A nenhum português será alheia a esperança de que se ao anúncio de reformas correspondesse uma efetiva melhoria a nossa justiça seria exemplar. Como todos sabemos, não é assim. Muito longe disso. É, aliás, muito provável que os grandes problemas com que a justiça se depara se devam muito mais a fatores não diretamente ligados ao mapa judiciário, organização do sistema ou mesmo à má técnica legislativa, e muito mais a problemas ligados aos operadores e a vários aspetos de uma mentalidade corporativa e imobilista instalada. Mas, e todos o sabemos, o vício português de julgar que tudo se pode solucionar com leis e grandes reformas está muitíssimo longe de ser erradicado.
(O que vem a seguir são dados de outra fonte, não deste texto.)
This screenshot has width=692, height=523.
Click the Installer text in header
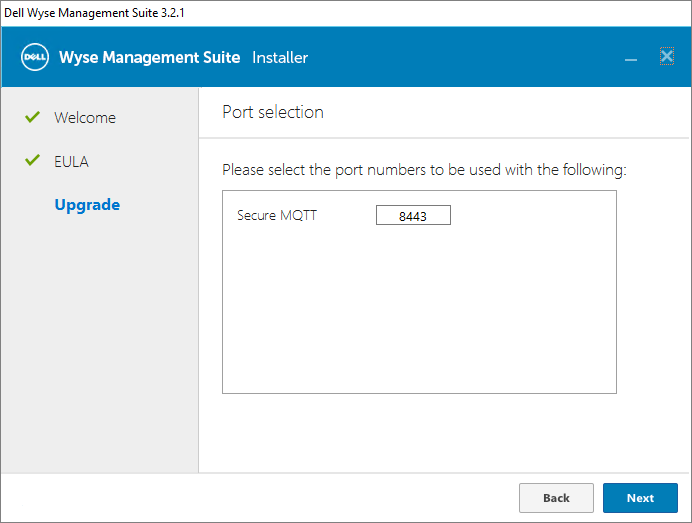[280, 57]
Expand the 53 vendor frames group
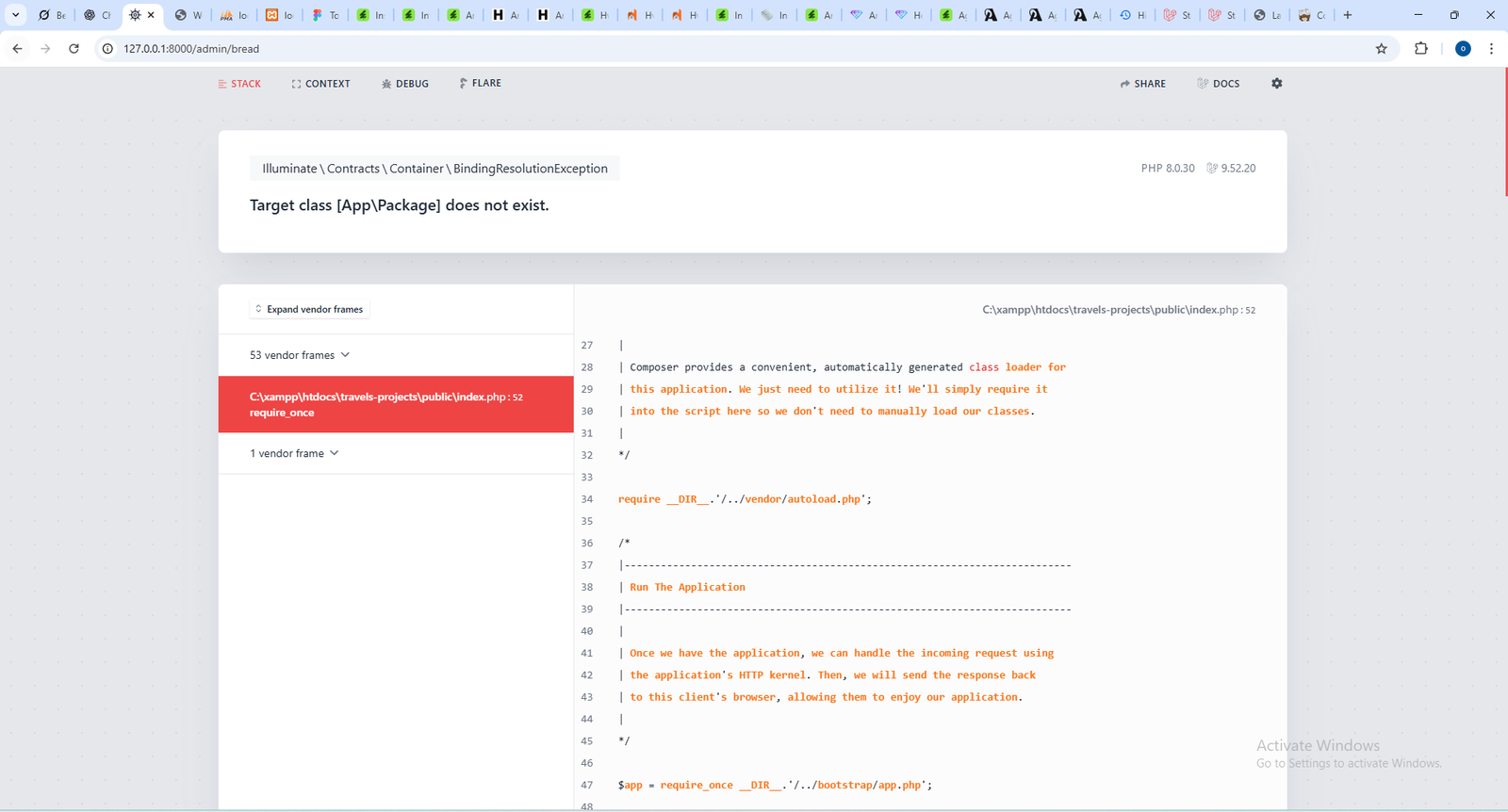 (300, 355)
Parece-me claro que o anterior Governo através, por exemplo, da implementação do Citius, ajudou a uma efetiva modernização do sistema. Como julgo evidente, de acordo com a reforma em curso, que era fundamental uma melhor adequação do mapa judiciário, face às alterações demográficas, e o aprofundamento da especialização por áreas dos tribunais.
O que não é entendível à luz do mais comum bom senso é que tribunais construídos há meia dúzia de anos, com custos muito significativos e que foram anunciados como vitais para um melhor funcionamento da justiça, sejam agora abandonados e considerados inúteis. Também não se consegue perceber como esteve tanto tempo parado o sistema informático, o Citius, deixando processos parados e inacessíveis. Mais, ainda está por apurar se foi devidamente acautelada a compatibilização do sistema com a nova organização. Quero acreditar que sim, outra hipótese seria impensável - apesar de o apelo da Direção-Geral da Administração da Justiça para que os administradores judiciais não o utilizem não fazer prever nada de bom.
Não me restam muitas dúvidas de que estamos perante um problema não novo e que está longe de ser exclusivo deste Governo ou do setor da justiça: achar que tudo o que atrás se fez está errado e que é preciso destruir o que foi feito e construir tudo de novo. Ninguém ficou surpreendido ao ouvir António José Seguro dizer que reabriria todos os tribunais que agora foram fechados, como ninguém se espantou que Passos Coelho acabasse com as Novas Oportunidades. Tentar avaliar os projetos? Ver os seus méritos e deméritos? Trazer os seus autores para perceber a razão de decisões? Era dos outros, é mau. Não me recordo de ver uma única notícia em que um ministro de um governo convidasse o seu antecessor para uma reflexão sobre um dossiê anterior.
Por outro lado é urgente um entendimento entre os dois principais partidos sobre o edifício da justiça portuguesa. Não será o único setor em que o tão propalado consenso é necessário, mas é, com certeza, o mais urgente e fundamental. Sem isso, cada vez mais o sistema se degradará e as pessoas mais deixarão de acreditar nos tribunais.
Estas constantes reformas, por muito boa vontade que demonstrem, por boas soluções que possam trazer, são sempre tidas pelos operadores e pelos cidadãos como provisórias. Se duram tão pouco, o empenho para que funcionem será sempre reduzido.
Não há como dizê-lo de outra forma: uma democracia liberal e um Estado de direito não subsistem por muito tempo sem que a justiça funcione de uma forma minimamente satisfatória. A verdade é que a nossa não funciona e não parece que esta reforma mude, no essencial, o que quer que seja."